## Records for this task
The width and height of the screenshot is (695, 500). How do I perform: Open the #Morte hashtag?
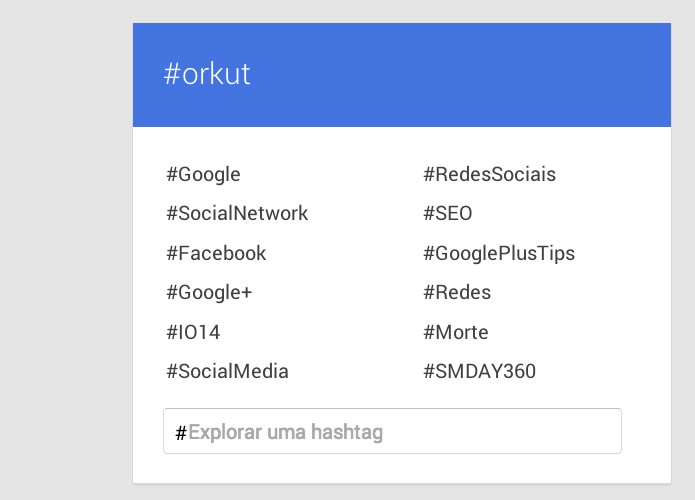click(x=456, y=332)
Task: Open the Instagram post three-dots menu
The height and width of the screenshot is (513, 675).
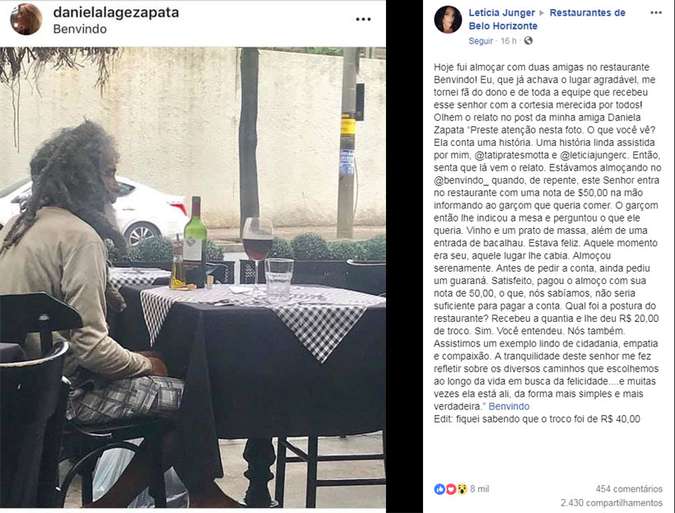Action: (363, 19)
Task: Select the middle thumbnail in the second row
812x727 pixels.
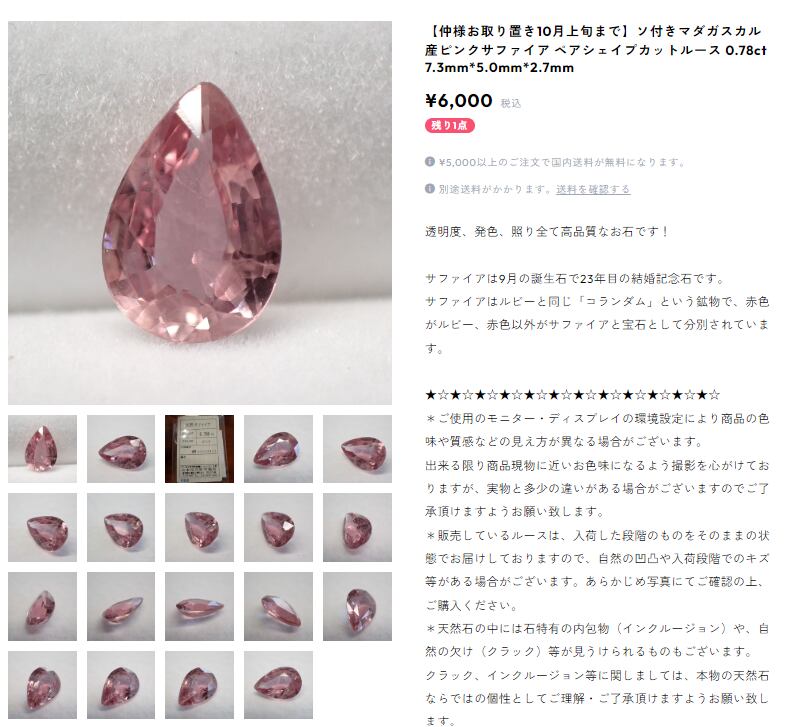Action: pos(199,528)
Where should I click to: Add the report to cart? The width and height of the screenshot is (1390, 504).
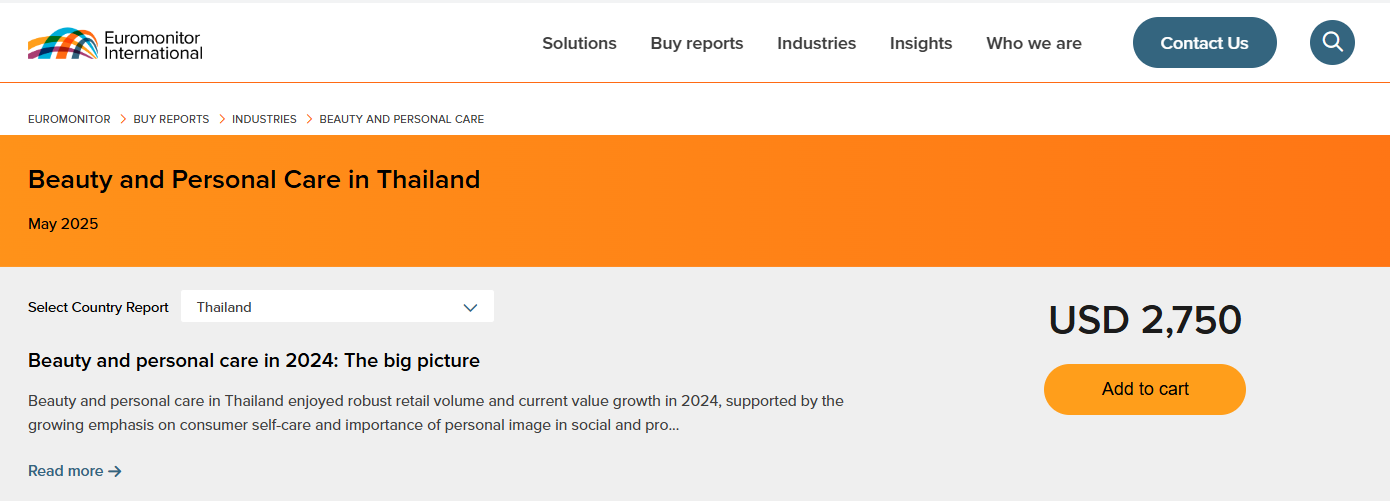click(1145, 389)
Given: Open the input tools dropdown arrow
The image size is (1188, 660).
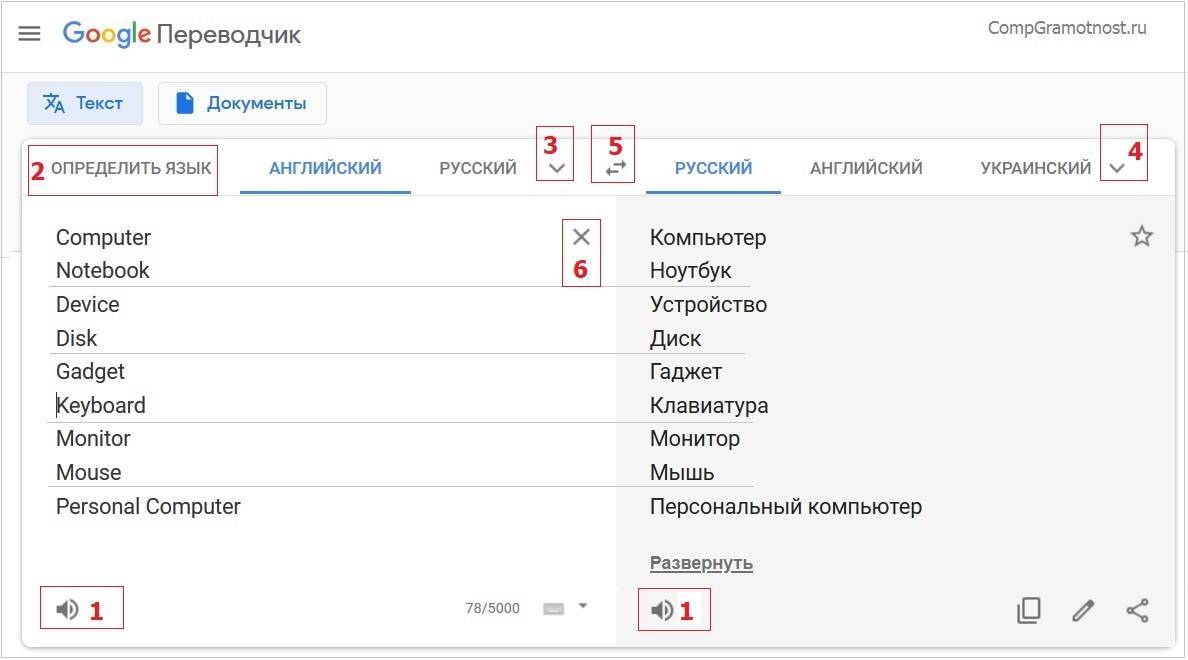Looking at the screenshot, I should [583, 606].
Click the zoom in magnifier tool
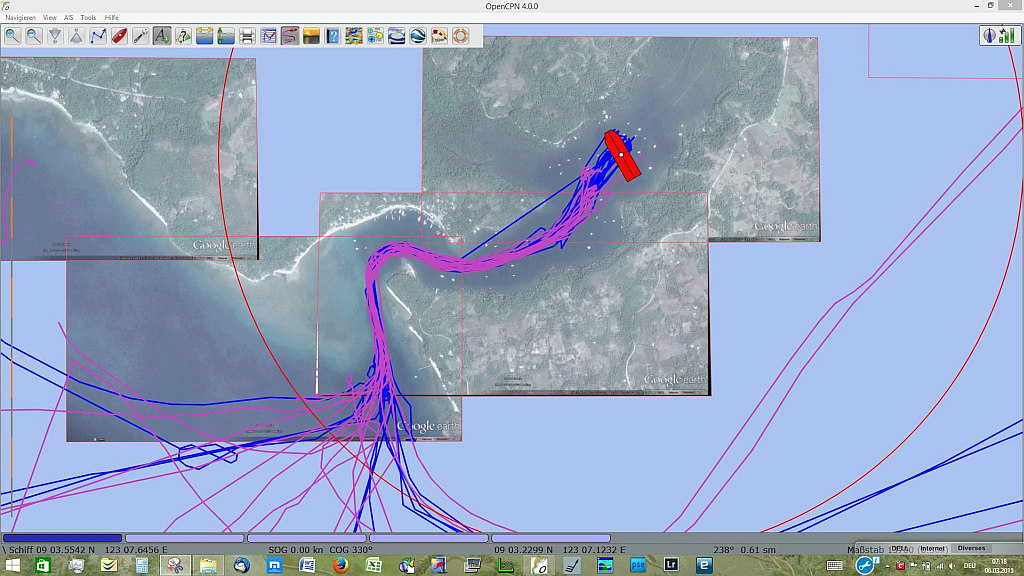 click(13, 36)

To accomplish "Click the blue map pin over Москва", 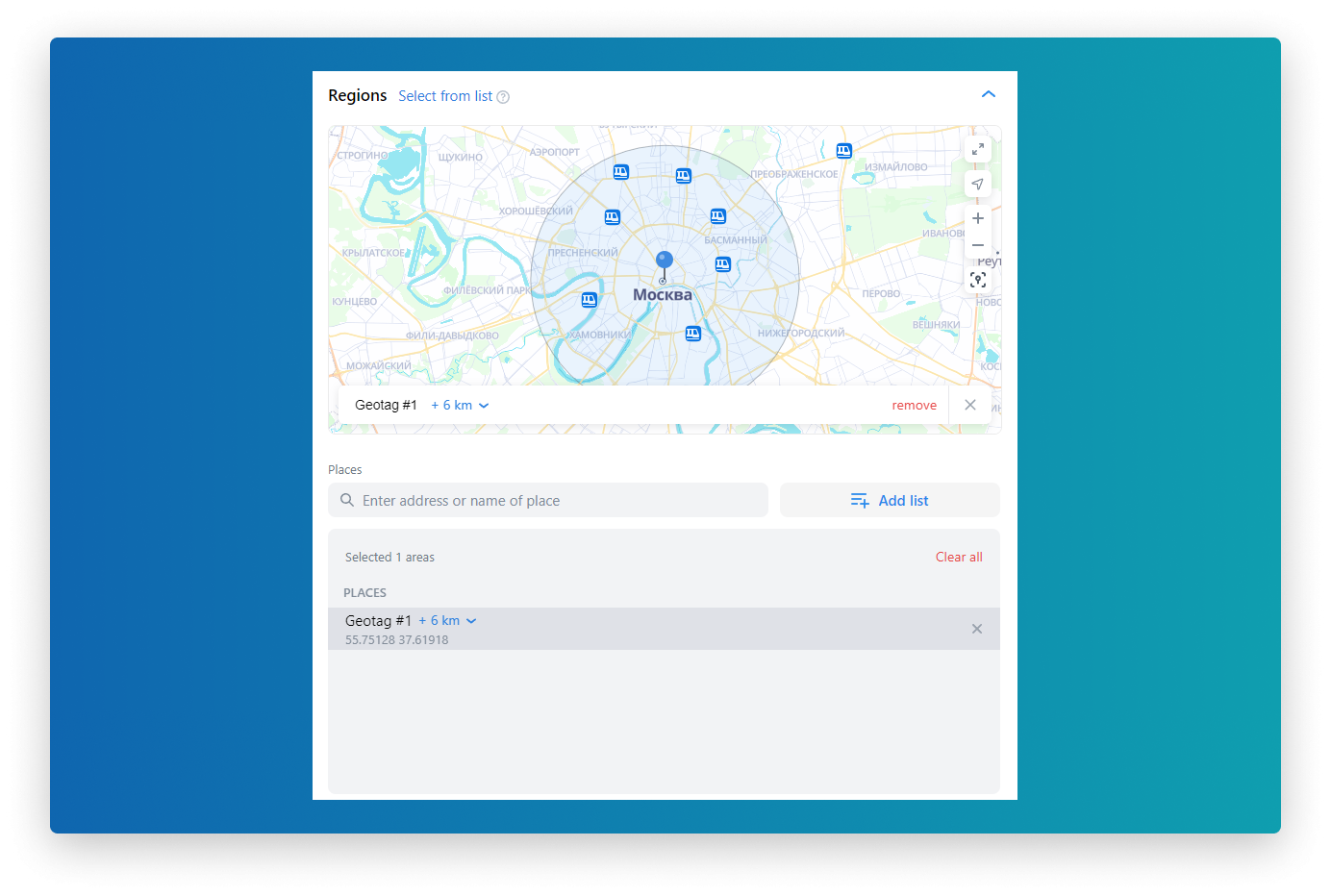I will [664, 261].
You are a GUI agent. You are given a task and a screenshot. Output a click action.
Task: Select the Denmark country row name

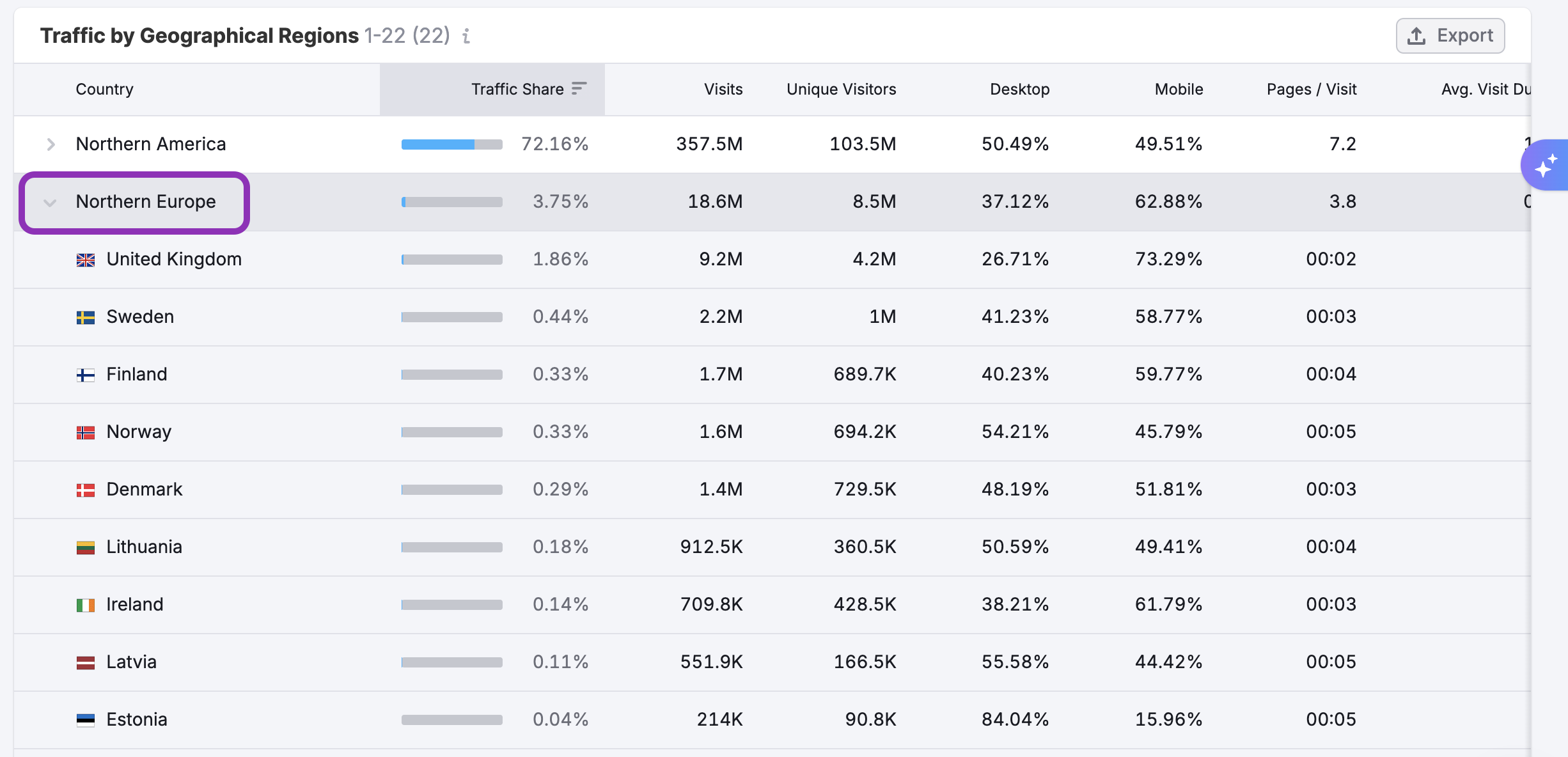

## Work task
Repeat, exactly and only, the lines from the one containing "You are a GUI" through the final line of the data, both ends included, leaving out any picture.

## Exercise output
You are a GUI agent. You are given a task and a screenshot. Output a click action.
Task: Select the Denmark country row name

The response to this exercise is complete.